(Stored data)

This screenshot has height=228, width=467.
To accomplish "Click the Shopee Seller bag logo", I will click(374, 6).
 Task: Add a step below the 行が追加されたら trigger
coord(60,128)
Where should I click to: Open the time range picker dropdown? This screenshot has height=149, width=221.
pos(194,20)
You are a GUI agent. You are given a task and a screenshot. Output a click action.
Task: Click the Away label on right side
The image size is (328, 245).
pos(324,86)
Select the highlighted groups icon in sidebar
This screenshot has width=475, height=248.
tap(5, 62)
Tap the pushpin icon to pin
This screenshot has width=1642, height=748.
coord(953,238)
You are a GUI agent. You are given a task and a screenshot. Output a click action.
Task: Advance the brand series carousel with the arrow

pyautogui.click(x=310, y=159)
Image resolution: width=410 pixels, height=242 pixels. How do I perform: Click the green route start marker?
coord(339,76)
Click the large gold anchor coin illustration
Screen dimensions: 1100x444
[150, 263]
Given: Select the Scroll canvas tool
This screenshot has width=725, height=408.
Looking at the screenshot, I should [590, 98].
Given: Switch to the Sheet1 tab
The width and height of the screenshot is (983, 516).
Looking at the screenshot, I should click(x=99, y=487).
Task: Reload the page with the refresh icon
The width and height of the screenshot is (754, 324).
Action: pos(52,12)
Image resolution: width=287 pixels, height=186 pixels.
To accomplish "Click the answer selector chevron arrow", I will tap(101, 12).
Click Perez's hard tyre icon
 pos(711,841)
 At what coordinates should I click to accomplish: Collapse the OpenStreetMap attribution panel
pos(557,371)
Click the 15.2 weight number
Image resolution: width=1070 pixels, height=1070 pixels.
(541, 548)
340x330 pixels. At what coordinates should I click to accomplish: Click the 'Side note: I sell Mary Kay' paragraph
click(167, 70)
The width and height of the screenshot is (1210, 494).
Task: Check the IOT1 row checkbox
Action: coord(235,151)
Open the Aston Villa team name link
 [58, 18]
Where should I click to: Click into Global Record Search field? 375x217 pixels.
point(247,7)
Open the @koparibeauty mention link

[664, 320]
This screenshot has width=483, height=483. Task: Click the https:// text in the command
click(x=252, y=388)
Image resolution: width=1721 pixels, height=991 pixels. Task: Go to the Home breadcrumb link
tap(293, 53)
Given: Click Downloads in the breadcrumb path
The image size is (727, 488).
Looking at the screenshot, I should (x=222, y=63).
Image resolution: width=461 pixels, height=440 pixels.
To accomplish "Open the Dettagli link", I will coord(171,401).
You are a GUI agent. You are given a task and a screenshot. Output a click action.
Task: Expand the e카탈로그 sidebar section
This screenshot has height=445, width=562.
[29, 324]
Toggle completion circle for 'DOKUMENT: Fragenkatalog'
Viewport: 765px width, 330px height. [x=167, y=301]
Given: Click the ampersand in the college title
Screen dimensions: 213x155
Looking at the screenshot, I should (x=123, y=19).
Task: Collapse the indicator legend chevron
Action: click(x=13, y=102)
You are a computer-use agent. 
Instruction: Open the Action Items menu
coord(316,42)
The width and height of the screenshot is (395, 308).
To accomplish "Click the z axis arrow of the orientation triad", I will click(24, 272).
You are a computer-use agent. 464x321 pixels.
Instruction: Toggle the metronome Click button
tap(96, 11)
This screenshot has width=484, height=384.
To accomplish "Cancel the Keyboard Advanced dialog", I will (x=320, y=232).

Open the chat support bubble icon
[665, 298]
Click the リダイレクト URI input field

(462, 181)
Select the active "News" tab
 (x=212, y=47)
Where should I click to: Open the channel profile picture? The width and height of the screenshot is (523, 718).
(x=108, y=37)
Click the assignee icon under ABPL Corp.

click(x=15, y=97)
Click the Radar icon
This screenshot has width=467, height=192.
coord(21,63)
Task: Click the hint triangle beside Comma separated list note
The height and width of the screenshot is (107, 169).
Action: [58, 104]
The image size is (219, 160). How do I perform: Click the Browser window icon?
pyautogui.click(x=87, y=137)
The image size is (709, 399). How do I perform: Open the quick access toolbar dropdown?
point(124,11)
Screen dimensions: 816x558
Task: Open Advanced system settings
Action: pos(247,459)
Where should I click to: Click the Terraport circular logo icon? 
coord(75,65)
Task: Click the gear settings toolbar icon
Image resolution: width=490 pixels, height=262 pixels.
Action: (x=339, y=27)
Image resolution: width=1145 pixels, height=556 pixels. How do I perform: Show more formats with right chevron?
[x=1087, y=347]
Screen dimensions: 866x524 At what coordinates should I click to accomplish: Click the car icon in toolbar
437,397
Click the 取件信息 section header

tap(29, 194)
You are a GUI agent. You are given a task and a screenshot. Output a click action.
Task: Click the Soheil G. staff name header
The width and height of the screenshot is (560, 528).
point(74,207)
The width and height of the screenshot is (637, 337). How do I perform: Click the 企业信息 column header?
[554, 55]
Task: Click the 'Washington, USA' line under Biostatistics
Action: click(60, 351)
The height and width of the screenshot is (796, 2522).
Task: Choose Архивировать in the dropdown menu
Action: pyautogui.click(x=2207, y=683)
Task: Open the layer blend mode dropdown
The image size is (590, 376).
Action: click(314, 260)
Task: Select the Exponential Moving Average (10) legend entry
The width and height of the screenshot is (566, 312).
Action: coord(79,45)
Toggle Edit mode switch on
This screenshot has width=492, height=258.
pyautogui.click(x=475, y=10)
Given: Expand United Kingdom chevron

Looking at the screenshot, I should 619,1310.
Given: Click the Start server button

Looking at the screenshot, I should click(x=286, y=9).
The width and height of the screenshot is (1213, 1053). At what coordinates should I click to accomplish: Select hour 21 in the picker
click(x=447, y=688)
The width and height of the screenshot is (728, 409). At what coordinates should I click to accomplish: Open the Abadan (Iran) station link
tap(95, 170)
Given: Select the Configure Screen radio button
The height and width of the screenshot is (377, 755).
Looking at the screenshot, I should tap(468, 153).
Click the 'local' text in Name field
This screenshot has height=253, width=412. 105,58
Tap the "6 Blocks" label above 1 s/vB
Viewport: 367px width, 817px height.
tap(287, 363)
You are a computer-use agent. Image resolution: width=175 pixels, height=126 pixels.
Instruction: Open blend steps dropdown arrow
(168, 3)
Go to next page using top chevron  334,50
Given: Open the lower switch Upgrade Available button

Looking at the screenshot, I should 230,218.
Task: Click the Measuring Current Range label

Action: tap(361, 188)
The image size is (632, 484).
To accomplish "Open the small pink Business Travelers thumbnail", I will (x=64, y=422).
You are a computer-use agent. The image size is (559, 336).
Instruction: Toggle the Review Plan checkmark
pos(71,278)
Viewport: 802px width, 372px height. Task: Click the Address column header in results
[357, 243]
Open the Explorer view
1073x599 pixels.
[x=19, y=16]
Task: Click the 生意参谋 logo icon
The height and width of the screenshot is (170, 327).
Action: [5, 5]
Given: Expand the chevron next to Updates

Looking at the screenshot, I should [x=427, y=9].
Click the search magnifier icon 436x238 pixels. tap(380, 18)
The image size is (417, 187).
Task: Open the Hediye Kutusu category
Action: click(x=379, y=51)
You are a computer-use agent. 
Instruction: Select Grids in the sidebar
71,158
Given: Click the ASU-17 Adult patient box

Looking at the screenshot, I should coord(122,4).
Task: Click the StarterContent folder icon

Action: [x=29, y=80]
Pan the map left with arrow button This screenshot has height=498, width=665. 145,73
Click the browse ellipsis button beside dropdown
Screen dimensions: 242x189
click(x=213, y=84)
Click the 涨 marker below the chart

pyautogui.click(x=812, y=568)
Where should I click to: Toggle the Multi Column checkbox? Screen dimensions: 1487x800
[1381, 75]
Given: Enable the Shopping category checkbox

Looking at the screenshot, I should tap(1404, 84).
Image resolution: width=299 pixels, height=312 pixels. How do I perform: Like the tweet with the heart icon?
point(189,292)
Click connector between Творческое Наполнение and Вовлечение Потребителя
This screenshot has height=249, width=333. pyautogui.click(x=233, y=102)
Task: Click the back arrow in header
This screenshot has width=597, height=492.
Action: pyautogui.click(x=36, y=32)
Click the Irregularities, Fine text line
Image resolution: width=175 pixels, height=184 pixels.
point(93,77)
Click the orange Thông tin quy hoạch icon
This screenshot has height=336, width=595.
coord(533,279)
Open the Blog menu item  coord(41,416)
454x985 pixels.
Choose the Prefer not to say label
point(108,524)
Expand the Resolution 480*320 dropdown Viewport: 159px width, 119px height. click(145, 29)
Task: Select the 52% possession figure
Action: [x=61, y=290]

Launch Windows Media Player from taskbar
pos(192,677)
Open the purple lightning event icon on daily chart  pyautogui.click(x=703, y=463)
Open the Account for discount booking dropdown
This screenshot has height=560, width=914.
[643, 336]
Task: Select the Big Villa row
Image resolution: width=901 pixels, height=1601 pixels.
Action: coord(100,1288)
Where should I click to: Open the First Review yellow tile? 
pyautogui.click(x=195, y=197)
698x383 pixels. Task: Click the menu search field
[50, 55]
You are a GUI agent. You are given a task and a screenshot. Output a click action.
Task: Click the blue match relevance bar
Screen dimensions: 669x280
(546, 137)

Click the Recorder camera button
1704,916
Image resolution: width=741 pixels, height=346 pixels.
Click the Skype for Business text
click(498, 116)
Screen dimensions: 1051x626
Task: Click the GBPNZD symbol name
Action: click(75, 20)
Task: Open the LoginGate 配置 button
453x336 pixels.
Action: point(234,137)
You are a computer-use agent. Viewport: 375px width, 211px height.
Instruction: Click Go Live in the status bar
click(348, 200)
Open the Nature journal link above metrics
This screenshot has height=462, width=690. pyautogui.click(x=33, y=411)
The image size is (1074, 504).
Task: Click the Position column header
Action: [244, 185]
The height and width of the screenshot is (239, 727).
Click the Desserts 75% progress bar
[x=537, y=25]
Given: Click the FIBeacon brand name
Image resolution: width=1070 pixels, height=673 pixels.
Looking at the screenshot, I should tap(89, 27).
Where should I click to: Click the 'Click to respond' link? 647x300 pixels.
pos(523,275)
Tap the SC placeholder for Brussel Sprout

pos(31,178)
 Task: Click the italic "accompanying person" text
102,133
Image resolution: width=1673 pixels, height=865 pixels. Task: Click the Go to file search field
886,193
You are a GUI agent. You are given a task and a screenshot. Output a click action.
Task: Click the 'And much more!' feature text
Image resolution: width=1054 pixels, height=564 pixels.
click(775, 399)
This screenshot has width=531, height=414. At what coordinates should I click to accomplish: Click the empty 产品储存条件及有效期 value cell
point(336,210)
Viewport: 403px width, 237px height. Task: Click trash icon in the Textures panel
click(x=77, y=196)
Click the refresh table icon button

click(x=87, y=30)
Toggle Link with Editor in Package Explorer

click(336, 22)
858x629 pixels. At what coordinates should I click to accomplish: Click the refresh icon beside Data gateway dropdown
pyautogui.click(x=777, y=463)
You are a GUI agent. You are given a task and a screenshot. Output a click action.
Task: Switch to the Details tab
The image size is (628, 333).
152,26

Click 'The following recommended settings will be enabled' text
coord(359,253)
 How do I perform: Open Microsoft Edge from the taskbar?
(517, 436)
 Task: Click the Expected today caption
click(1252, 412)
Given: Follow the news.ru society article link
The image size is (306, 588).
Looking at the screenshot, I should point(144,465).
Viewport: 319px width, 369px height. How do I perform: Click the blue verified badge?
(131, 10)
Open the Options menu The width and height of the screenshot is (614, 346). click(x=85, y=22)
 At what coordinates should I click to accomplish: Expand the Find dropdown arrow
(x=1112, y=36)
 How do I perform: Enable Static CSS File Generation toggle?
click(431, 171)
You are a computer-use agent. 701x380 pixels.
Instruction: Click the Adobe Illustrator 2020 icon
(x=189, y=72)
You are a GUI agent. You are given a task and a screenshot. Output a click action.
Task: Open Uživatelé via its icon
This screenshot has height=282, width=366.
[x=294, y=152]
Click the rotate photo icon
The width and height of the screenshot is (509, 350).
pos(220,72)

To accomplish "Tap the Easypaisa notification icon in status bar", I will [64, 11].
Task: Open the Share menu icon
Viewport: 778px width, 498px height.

TASK OBJECTIVE
Return all lines in the entries above that carry the word "computer".

FINISHED TASK
You are a computer-use agent. 
You are a computer-use agent. 464x321 pixels.
You are a computer-use agent. Image resolution: width=175 pixels, height=126 pixels.
You are a computer-use agent. The image size is (559, 336).
You are a computer-use agent. 
You are a computer-use agent. Viewport: 375px width, 211px height.
You are a computer-use agent. 701x380 pixels.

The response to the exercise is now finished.